Selected passage:
+===+

65.              Under this subsection, an example of non-compliance could be where a condition to board a particular flight is imposed and the person enters Australia on a different flight. Defences under the Criminal Code and the common law remain available. For instance, Section 10.1 of the Criminal Code establishes a defence for circumstances where the conditions of a return permit cannot be complied with for reasons outside the person’s control and which they could not reasonably be expected to guard against. This would likely apply in circumstances where a return permit specified that an individual must be returned to Australia on a particular flight, and the flight had to be cancelled due to bad weather or mechanical difficulties.

 

15        Permitting use of a vessel or aircraft by person in contravention of return permit conditions

 

66.              Section 15 contains an offence provision.

 

67.              Subsection 15(1) creates an offence for an owner, charterer, lessee, operator, agent or master of a vessel, or master of a vessel or pilot in charge of an aircraft, where:

(a)     the person permits the vessel or aircraft to be used to convey a person (the second person) to Australia, and

(b)    the person does so knowing that the second person is entering Australia in contravention of a condition of a return permit that is in force in relation to the second person.

+===+

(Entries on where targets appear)

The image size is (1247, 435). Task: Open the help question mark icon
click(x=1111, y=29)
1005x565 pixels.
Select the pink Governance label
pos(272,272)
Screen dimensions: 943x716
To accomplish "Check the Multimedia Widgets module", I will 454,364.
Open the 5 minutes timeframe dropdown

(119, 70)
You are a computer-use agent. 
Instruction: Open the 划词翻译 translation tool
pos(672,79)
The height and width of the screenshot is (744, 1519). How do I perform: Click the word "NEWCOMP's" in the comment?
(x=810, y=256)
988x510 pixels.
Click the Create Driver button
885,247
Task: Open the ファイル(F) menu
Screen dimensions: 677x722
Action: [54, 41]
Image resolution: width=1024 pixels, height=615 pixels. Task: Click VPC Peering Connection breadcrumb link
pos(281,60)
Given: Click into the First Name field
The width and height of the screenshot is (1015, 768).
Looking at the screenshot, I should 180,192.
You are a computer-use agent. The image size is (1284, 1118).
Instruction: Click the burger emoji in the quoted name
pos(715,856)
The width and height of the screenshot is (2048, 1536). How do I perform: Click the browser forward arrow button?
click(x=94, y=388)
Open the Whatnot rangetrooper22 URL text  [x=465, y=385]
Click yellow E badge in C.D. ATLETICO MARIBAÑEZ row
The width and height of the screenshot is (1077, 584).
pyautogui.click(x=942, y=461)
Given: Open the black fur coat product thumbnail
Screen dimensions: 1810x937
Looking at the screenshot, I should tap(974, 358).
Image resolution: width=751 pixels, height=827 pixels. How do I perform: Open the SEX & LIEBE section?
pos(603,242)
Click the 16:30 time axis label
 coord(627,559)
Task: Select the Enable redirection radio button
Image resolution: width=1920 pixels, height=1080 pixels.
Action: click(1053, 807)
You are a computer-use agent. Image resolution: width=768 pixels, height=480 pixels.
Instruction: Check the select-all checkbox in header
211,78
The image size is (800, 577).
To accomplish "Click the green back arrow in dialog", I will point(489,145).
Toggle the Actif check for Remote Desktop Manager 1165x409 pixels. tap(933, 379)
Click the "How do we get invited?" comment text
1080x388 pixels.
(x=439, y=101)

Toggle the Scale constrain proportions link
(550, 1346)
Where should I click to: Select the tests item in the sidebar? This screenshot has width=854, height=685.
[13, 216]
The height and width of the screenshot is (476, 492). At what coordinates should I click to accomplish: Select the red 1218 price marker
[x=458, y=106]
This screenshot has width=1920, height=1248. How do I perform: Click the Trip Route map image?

+===+

The tasks:
1 > Answer these questions from the return permit passage.
(a) Which section of the Criminal Code establishes a defence for conditions that cannot be complied with for reasons outside the person's control?
(b) What two causes of a flight cancellation are given?
(c) Which subsection creates an offence for an owner, charterer, lessee, operator, agent or master of a vessel?
2 > Write out the part of the return permit passage starting with "(b)    the person" and going on through "the second person.".
3 > Resume the return permit passage after its final sentence.
These entries are separate material and are unrelated to the return permit passage.

Answers below:
1 >
(a) Section 10.1
(b) Bad weather or mechanical difficulties
(c) Subsection 15(1)

2 >
(b)    the person does so knowing that the second person is entering Australia in contravention of a condition of a return permit that is in force in relation to the second person.

3 >
 

68.  This offence only applies in circumstances where the person knowingly permits the vessel or aircraft to be used to convey a person to Australia in contravention of the conditions of a return permit. The offences will not capture persons or transport service providers who are unaware and have no knowledge of the fact a return permit condition is in place in relation to that person.

 

69.  In addition, any prosecution of this offence will occur in accordance with established criminal justice procedures. For instance, Section 10.1 of the Criminal Code establishes a defence for circumstances where the physical element of an offence, such as ensuring a vessel or aircraft is used to return the subject of a return permit in line with specified conditions, cannot be complied with for reasons outside the transport service providers’ control and which they could not reasonably be expected to guard against. This would likely apply in circumstances where a return permit specified that an individual must be returned to Australia on a particular flight, and the flight had to be cancelled due to bad weather or mechanical difficulties.

 

70.              Subsection 15(2) provides the offence in subsection (1) does not apply if the second person is being deported or extradited to Australia. This will ensure the offence does not apply where a person in control of a vessel or aircraft is conveying the person to Australia in contravention of a condition in a return permit because the person is being deported or extradited to Australia.

 

71.              Subsection 15(2) provides the offence in subsection (1) has Category A extended geographical jurisdiction under section 15.1 of the Criminal Code meaning it extends to the actions of Australian citizens outside of Australia.

 

72.              The penalty for this offence is 2 years imprisonment. Section 4B of the Crimes Act 1914 applies in respect of pecuniary penalties for natural persons and bodies corporate, respectively.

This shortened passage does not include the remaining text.